Excerpted passage –
· · · · · · ·

Gay couples in New York started getting married two years ago today, and I'll be damned if I'm gonna let the day go by without saying, in no particular order but with equal vigah: Congratulations, Mazel Tov, Happy Anniversary!

As the proverbial knots have been tied throughout the state over the past 24 months, one right-wing myth has been busted all to hell: that gay relationships are short and rocky. Tell that to all the now happily-married same-sex spouses who have been together 10, 20, 30, 40 years or more…you'll get an earful.

New Yorker cover art showing Bert and Ernie as gay, watching the Supreme Court deliberate on their TV
And with the Supreme Court's June DOMA ruling---which was decided on behalf of New York plaintiff Edie Windsor---those couples now have federal recognition of their marriages:
“The Supreme Court’s decision to strike down the discriminatory Defense of Marriage Act is a historic victory for the quintessentially American principle of equal justice under the law,” Attorney General Eric Schneiderman said. “Gay and lesbian Americans and their families have not only gained legal rights; but shed the unjust stigma that comes with being victims of legally sanctioned discrimination. Our nation has moved one step closer to fulfilling our founding ideals, and I am proud that New York was on the right side of history in this case.”

· · · · · · ·

Data shown –
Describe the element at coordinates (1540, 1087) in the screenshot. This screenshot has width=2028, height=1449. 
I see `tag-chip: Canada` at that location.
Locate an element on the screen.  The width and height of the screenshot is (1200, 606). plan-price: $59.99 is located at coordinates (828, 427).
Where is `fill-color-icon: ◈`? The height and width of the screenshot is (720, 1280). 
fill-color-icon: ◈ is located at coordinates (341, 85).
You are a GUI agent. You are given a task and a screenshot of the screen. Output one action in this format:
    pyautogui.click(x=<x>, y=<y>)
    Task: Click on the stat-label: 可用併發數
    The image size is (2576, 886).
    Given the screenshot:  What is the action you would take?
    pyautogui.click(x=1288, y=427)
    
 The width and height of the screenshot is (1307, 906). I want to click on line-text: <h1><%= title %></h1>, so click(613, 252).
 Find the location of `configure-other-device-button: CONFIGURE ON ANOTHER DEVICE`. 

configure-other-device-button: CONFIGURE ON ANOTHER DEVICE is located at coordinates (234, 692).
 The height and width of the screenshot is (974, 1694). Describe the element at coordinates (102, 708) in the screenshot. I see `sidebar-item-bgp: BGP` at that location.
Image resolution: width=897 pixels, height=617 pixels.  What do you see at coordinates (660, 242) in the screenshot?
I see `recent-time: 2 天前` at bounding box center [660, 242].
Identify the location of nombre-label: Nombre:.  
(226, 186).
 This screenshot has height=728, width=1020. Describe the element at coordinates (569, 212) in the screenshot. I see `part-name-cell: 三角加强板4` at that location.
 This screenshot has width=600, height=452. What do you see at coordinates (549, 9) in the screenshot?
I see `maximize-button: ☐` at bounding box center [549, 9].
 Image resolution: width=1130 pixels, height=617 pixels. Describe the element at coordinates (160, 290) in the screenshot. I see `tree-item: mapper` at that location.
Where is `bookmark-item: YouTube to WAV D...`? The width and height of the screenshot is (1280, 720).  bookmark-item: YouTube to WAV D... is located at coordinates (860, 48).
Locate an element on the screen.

· · · · · · ·

What you need to do – Extend the post above on the second anniversary of same-sex marriage in New York, picking up right after its final sentence.

Answer section –
According to my confidential source (the internet), the traditional two-year anniversary gift is cotton and the modern gift is china. I ain't got no money for china, so instead I went old-school and got this for all you love birds (and bears!) who've gotten hitched since July 24, 2011:
I heart NY t-shirt gay themed
One small catch: you'll all have to share it. I'll post a schedule.

Cheers and Jeers starts below the fold... [Swoosh!!] RIGHTNOW! [Gong!!]

Cheers and Jeers for Wednesday, July 24, 2013

Note: C&J's usual NSA snooper, Bart, is at the dentist today.  Please say hi to his temp snooper, Gladys, who will be scrolling around from time to time to make sure we're not passing around state secrets, like the nuclear launch code for Missile #234-X-Alpha-1, which is "123456789."  Hi, Gladys!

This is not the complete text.